Descubrí la clave sin descubrir la clave. Fue un día de verano en la ciudad yanqui pacífica de Pórtland. Tenía 23 años y acabo de fumar algo de yesca en casa con los amigos. Fuimos a un parque al lado del rio donde unos tipos negros estaban dándole un concierto informal al aire libre. Acabaron de empezar y el baterista todavía estaba arreglando su equipo, sus baldes de plástica, pero ya iba bateando un ritmo contra postes de señal y varias vainas.
Ra-ta, ¡ta! ¡ta! ¡ta! Ra-ta, ¡ta! ¡ta! ¡ta! Ra-ta, ¡ta! ¡ta! ¡ta! ¡ta! Y de nuevo se pone a arreglarse el equipo un rato, y luego de nuevo—
Ra-ta, ¡ta! ¡ta! ¡ta! Ra-ta, ¡ta! ¡ta! ¡ta! Ra-ta, ¡ta! ¡ta! ¡ta! ¡ta! Y mira, ahora ya queda arreglado el equipo y se asienta.

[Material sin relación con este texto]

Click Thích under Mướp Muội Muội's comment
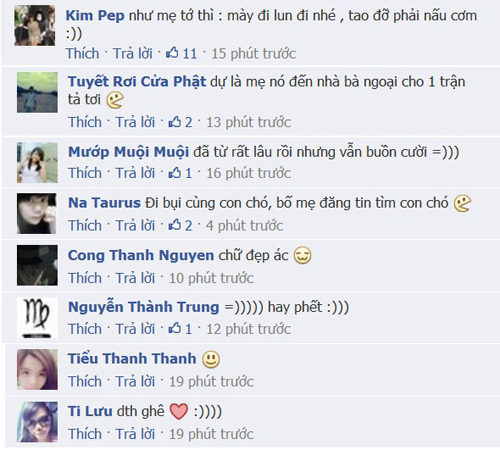 point(85,173)
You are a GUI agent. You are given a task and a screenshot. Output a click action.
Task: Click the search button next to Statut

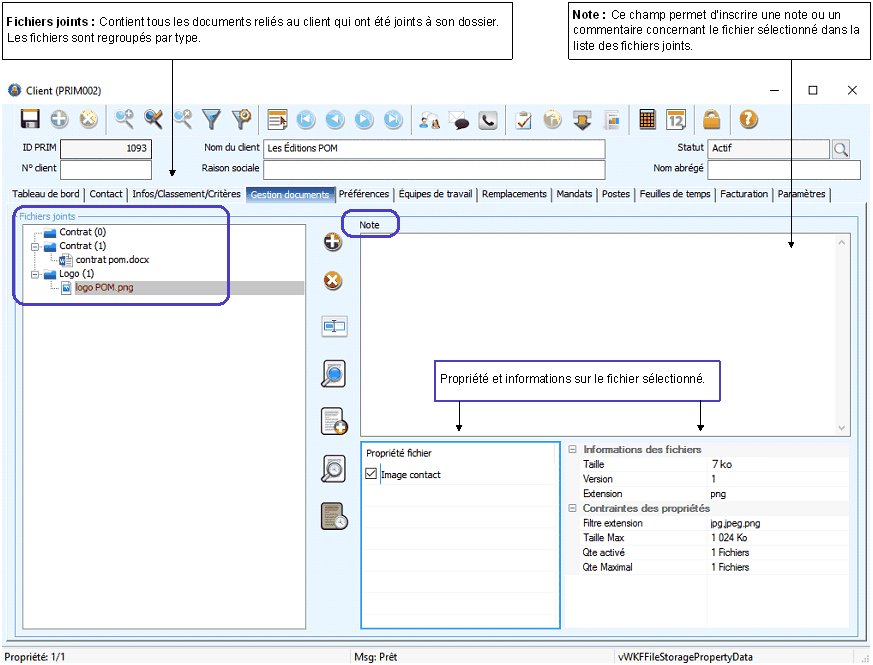[x=841, y=149]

Ra-ta, ¡ta! ¡ta! ¡ta! Ra-ta, ¡ta! ¡ta! ¡ta! Ra-ta, ¡ta! ¡ta! ¡ta! ¡ta! -mientras le corría el sudor, y así sigue el ritmo sin fin ni principio-. En aquel entonces me pega la clave a mí aunque todavía no sé cómo se llama ni que tiene nombre.